## QUOTED TEXT
Barry, can you tell us why you are going with a converted G0796 vs buying a new CNC machine such as a pcnc 1100 or 770, etc.  ??   Also what CAD/CAM/Controller software will you be using along with the 1125 oz/in DC servo 4axis kit from Automation Technologies??
Appreciate the reference to your Youtube videos.
John


----------



## barryjyoung

Jbar said:


> Barry, can you tell us why you are going with a converted G0796 vs buying a new CNC machine such as a pcnc 1100 or 770, etc.  ??   Also what CAD/CAM/Controller software will you be using along with the 1125 oz/in DC servo 4axis kit from Automation Technologies??
> Appreciate the reference to your Youtube videos.
> John


Hello John:

I have changed my mind. The price of ball screws was ridiculous for a Bridgeport size machine. Instead, I am going to CNC my Grizzly G0704 and keep the G0796 conventional. I already have ball screws for that machine so it will be a close to no dollar conversion. Any parts that are too big to run automatically in the G0704 or run manually in the G0796 can easily be farmed out to my co-worker who has a CNC Bridgeport. I will be using TurboCAD 3D for model development, LazyCAM for toolpathing and Mach3 for controller software with my Gecko Servo drives. Thanks for the comments and questions, keep that coming

Barry


----------



## Jbar

The G0704 seems to be a popular machine to CNC.   My reason for asking is I currently do not own a mill.  I want to buy a mill either dedicated CNC out of the box or do a conversion to CNC.  Although it will initially be for hobby, I also have in the back of my mind using it to start a business when I retire.  If you could comment on the following I and probably others would benefit from your comments:
1. What you estimate it would have cost to CNC the 0796
2. What you estimate it would cost to CNC the 0704 (even though you still own a few parts)?
3. Why you'll go with Mach 3 even though Mach 4 is available?
4. Why do a conversion vs just buying a true CNC machine out of the box.

John.

## DATASET EXCERPT
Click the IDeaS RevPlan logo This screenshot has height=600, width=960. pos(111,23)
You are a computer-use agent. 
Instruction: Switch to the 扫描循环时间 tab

## LIST OF TASKS
[1] In the forum thread on CNC mill conversion, transcribe the passage that starts at "The G0704 seems" and ends at "4 is available?".
[2] Translate this sentence from the forum thread on CNC mill conversion into Spanish: "The price of ball screws was ridiculous for a Bridgeport size machine."
The lines have no connection to the forum thread on CNC mill conversion.

## EXPECTED OUTPUTS
[1]
The G0704 seems to be a popular machine to CNC.   My reason for asking is I currently do not own a mill.  I want to buy a mill either dedicated CNC out of the box or do a conversion to CNC.  Although it will initially be for hobby, I also have in the back of my mind using it to start a business when I retire.  If you could comment on the following I and probably others would benefit from your comments:
1. What you estimate it would have cost to CNC the 0796
2. What you estimate it would cost to CNC the 0704 (even though you still own a few parts)?
3. Why you'll go with Mach 3 even though Mach 4 is available?

[2] El precio de los husillos de bolas era ridículo para una máquina del tamaño de una Bridgeport.